May 01, 2019

Russians on the Border


Russians on the Border
Sumas, Washington State. Nicholas Sandford

“The land without trees” was how the original Native American settlers described the area around Sumas, Washington, and as you drive north from Seattle through a flat, lushly green and flood-prone valley, it’s easy to see why they did.

Nudging the Canadian border, Sumas today is a community of some 1,400 souls (almost twice that of twenty years ago), with a classic Western-style main street lined by low-roofed storefronts, a couple of modest restaurants, and a bingo hall. Back in the 1890s, it was something of a boomtown. There was gold to be found in the foothills of nearby Mt. Baker, and the place quickly became a supply center and jumping-off place for prospectors – a lively frontier outpost where store owners kept a shotgun under the counter, women in tight skirts loitered in doorways on Cherry Street, and whiskery Russian, French and Swedish immigrants drank and gambled away their newfound wealth in one of the town’s twelve saloons.

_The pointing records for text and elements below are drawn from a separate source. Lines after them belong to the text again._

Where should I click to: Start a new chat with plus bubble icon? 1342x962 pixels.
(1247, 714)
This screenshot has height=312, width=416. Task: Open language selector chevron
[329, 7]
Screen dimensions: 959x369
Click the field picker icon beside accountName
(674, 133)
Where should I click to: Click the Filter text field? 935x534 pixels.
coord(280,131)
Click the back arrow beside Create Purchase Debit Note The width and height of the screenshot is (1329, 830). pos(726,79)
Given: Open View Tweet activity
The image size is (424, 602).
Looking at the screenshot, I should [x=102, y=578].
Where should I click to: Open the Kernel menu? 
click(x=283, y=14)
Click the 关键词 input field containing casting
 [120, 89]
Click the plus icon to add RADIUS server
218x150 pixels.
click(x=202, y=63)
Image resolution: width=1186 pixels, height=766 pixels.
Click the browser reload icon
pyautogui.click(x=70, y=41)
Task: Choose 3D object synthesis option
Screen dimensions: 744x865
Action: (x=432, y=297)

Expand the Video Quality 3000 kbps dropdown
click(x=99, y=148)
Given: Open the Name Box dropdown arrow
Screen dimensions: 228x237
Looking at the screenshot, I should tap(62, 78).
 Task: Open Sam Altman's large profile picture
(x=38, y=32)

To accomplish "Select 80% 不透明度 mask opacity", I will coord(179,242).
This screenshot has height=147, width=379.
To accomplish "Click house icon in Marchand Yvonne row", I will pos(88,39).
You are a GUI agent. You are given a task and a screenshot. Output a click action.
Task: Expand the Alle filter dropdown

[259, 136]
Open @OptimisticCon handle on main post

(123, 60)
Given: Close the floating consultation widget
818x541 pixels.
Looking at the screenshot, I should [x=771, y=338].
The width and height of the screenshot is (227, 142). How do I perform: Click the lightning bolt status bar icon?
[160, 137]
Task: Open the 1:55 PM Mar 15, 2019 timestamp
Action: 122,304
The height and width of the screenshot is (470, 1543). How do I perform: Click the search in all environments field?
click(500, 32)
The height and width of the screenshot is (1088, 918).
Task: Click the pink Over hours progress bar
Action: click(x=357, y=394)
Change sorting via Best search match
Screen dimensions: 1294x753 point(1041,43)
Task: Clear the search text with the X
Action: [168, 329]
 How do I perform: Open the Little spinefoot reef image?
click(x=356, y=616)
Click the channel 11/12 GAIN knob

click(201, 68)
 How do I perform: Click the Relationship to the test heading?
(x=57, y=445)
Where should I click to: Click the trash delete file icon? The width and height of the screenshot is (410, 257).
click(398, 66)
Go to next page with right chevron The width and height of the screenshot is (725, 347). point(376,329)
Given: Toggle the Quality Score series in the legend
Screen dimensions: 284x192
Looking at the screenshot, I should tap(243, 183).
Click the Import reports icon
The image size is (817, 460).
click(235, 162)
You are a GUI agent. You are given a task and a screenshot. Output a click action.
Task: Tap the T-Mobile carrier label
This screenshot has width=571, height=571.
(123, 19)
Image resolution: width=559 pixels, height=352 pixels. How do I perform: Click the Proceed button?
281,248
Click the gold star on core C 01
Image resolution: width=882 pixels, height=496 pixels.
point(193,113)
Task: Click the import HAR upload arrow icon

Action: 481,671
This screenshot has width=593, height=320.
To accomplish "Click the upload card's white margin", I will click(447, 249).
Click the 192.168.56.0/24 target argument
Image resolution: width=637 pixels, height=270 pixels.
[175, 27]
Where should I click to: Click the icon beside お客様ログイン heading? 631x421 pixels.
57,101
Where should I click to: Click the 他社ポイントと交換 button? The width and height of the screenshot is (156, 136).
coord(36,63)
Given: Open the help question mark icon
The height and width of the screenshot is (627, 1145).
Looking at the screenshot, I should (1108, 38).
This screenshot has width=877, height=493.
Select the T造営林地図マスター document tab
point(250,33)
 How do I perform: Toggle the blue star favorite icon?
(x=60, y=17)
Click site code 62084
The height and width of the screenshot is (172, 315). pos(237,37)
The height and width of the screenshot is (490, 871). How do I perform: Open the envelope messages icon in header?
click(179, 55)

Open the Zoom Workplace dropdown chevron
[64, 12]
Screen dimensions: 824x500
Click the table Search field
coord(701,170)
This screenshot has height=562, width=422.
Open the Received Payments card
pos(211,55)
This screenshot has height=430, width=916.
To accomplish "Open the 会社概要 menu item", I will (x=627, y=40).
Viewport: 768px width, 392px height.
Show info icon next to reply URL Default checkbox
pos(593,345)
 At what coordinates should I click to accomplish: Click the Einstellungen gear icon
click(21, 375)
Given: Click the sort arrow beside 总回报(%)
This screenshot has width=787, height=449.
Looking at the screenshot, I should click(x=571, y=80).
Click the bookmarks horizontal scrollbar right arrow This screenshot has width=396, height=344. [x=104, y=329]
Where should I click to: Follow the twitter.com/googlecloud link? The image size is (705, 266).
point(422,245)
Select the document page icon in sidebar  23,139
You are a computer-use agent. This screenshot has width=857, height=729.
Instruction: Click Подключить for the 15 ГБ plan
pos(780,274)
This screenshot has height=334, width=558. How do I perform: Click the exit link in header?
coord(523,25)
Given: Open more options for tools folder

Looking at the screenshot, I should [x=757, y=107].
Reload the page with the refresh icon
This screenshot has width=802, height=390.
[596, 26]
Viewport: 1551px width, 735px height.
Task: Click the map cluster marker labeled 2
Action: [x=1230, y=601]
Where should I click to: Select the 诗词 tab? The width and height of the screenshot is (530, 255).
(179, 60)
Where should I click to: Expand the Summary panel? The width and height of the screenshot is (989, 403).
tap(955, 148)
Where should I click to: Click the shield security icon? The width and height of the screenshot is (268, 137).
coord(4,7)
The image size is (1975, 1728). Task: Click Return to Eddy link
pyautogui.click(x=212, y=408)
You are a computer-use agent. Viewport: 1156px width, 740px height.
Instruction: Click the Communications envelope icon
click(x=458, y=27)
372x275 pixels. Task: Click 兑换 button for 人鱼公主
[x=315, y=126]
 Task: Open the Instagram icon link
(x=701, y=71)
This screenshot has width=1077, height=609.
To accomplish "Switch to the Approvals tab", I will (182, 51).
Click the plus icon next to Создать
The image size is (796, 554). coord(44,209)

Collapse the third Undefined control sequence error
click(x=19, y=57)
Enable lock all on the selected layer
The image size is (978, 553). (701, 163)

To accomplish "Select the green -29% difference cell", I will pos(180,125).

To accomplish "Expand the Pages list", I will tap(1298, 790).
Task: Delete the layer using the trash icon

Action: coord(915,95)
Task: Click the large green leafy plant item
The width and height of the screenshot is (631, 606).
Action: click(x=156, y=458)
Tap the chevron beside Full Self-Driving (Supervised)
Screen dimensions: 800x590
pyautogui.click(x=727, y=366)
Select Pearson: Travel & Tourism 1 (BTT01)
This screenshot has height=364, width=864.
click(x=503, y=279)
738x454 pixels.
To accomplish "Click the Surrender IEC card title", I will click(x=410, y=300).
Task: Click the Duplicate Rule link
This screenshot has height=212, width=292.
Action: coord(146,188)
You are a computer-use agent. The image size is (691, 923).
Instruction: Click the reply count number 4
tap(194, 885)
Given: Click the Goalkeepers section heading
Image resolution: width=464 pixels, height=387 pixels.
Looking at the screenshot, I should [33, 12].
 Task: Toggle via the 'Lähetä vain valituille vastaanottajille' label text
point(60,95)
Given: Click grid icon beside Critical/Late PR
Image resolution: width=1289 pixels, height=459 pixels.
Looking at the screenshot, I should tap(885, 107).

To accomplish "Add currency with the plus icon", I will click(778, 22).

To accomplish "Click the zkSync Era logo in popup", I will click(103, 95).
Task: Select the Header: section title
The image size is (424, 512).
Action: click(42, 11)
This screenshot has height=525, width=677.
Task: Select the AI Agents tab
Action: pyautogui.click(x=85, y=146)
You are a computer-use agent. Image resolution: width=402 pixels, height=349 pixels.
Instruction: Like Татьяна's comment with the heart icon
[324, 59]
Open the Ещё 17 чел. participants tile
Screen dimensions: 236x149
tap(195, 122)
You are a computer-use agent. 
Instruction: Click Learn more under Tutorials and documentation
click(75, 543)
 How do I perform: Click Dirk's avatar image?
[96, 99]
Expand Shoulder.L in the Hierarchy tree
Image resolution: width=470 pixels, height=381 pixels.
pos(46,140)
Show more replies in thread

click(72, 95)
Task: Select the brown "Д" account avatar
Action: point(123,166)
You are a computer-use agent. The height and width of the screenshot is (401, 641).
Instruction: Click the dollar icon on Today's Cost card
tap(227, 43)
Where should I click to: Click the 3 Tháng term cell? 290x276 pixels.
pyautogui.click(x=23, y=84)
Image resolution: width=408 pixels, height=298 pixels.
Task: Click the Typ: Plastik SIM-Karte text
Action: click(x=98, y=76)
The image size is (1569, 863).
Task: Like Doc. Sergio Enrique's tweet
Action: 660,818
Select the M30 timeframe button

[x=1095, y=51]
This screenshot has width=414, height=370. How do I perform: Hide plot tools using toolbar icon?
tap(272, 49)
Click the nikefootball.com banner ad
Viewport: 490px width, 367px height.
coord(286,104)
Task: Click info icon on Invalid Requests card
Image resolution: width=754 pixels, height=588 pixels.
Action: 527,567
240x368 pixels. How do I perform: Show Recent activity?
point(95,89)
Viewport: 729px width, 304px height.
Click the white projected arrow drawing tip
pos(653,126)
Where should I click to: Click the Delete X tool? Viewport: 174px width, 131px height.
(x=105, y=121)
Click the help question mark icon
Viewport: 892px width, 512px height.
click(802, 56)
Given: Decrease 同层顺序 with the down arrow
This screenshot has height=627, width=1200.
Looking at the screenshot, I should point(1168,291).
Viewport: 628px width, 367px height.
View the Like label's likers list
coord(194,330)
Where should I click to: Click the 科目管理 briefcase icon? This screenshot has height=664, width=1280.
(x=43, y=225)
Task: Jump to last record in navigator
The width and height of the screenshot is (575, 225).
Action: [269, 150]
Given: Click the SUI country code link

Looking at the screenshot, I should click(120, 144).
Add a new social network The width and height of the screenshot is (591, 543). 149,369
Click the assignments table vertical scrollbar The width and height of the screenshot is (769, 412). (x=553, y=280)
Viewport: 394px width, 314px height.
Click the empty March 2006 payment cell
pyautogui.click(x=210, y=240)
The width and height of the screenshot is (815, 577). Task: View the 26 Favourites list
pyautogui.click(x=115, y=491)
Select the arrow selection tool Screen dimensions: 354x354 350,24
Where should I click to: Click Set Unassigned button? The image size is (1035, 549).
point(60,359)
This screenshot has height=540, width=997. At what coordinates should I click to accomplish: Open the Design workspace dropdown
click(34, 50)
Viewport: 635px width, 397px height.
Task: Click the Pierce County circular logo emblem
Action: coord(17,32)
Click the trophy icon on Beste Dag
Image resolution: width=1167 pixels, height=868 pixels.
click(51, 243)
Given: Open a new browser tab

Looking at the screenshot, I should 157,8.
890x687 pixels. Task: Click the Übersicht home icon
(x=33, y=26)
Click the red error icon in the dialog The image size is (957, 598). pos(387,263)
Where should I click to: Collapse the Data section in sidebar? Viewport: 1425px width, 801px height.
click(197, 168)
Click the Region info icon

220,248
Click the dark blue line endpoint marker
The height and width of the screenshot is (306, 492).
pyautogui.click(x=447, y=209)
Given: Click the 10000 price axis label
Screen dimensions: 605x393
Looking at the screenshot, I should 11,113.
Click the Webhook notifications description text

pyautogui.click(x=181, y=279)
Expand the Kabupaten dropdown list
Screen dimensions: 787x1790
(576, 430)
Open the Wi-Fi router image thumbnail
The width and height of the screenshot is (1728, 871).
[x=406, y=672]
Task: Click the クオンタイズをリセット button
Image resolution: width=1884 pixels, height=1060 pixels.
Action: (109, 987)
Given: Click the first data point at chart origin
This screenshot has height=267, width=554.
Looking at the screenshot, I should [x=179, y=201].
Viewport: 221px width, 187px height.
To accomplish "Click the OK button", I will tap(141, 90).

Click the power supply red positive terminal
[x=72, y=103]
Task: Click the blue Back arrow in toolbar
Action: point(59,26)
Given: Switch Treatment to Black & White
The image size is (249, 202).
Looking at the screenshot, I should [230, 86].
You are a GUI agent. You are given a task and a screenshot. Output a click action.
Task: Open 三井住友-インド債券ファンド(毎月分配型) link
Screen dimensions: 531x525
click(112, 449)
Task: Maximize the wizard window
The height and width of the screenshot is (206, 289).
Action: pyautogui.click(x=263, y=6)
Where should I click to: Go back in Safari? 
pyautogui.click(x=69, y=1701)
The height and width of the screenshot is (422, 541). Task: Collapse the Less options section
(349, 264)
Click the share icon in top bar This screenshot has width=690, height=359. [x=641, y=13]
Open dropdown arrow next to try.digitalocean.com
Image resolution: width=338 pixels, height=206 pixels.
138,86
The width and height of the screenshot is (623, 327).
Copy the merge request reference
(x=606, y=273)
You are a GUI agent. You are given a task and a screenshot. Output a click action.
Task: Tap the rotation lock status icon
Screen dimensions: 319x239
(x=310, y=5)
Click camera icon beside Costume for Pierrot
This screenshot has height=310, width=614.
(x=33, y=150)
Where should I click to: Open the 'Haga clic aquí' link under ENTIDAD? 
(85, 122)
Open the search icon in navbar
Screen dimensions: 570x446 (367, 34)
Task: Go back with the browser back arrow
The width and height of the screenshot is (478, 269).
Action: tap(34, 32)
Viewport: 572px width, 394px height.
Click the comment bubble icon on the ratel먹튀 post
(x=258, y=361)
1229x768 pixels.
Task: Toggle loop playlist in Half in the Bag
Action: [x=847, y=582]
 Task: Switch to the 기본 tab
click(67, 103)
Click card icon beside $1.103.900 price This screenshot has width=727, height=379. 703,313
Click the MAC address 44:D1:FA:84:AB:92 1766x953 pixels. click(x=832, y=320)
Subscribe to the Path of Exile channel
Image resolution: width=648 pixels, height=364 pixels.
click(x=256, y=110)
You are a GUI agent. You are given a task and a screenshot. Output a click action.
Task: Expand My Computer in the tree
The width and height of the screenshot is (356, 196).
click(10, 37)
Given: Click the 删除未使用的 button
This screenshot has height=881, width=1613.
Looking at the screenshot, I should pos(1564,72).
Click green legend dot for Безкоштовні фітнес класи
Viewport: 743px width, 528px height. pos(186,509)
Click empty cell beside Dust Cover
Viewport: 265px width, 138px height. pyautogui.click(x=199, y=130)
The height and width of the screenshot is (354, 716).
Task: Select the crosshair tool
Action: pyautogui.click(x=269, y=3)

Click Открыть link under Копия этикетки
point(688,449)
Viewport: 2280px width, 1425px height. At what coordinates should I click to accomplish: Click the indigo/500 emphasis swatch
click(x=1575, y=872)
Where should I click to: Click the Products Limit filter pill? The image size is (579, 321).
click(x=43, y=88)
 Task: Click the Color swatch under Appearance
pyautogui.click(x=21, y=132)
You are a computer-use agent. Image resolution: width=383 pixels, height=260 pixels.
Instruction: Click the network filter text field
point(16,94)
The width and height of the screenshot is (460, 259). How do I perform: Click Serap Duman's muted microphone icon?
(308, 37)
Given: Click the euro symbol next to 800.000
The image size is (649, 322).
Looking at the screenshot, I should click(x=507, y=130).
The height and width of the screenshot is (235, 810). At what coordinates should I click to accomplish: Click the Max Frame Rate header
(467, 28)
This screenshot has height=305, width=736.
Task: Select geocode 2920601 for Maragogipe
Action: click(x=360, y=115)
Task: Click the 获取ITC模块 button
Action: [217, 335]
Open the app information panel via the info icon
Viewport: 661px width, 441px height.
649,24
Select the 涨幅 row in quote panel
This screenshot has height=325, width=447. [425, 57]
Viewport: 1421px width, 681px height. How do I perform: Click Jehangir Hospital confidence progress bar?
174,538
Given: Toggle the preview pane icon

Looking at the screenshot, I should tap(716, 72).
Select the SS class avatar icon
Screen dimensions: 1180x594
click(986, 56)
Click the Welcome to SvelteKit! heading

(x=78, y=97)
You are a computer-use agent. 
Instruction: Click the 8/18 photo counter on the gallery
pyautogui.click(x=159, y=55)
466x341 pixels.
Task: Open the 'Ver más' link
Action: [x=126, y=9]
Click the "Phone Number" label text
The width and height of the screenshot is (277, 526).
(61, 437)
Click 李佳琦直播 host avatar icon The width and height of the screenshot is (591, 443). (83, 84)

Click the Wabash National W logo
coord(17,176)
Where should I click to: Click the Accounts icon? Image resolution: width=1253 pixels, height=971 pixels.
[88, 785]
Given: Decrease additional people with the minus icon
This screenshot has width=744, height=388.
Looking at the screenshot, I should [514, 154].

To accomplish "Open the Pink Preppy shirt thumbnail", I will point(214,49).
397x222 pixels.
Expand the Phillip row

But, as so often happens with gold, the good times ended as abruptly as they came. Sumas today is an agreeable if sedate little place, its mines long since spent, and chiefly notable for its both busy and wrongly-surveyed international border crossing. When the line was drawn between the US and Canada following the 1846 Oregon Treaty, there were no such things as satellites or computers, and Google Maps had yet to be invented. In their absence, the job was done by an ill-paid crew of volunteers who tramped around in the hills and woods along the 49th Parallel, armed with sticks and twine. As a result, Canada and the US still employ a full-time boundary commission in order to iron out the nineteenth-century navigational errors. Meanwhile, a large chunk of Sumas sits on ground north of the true spot that should rightly be Canadian soil.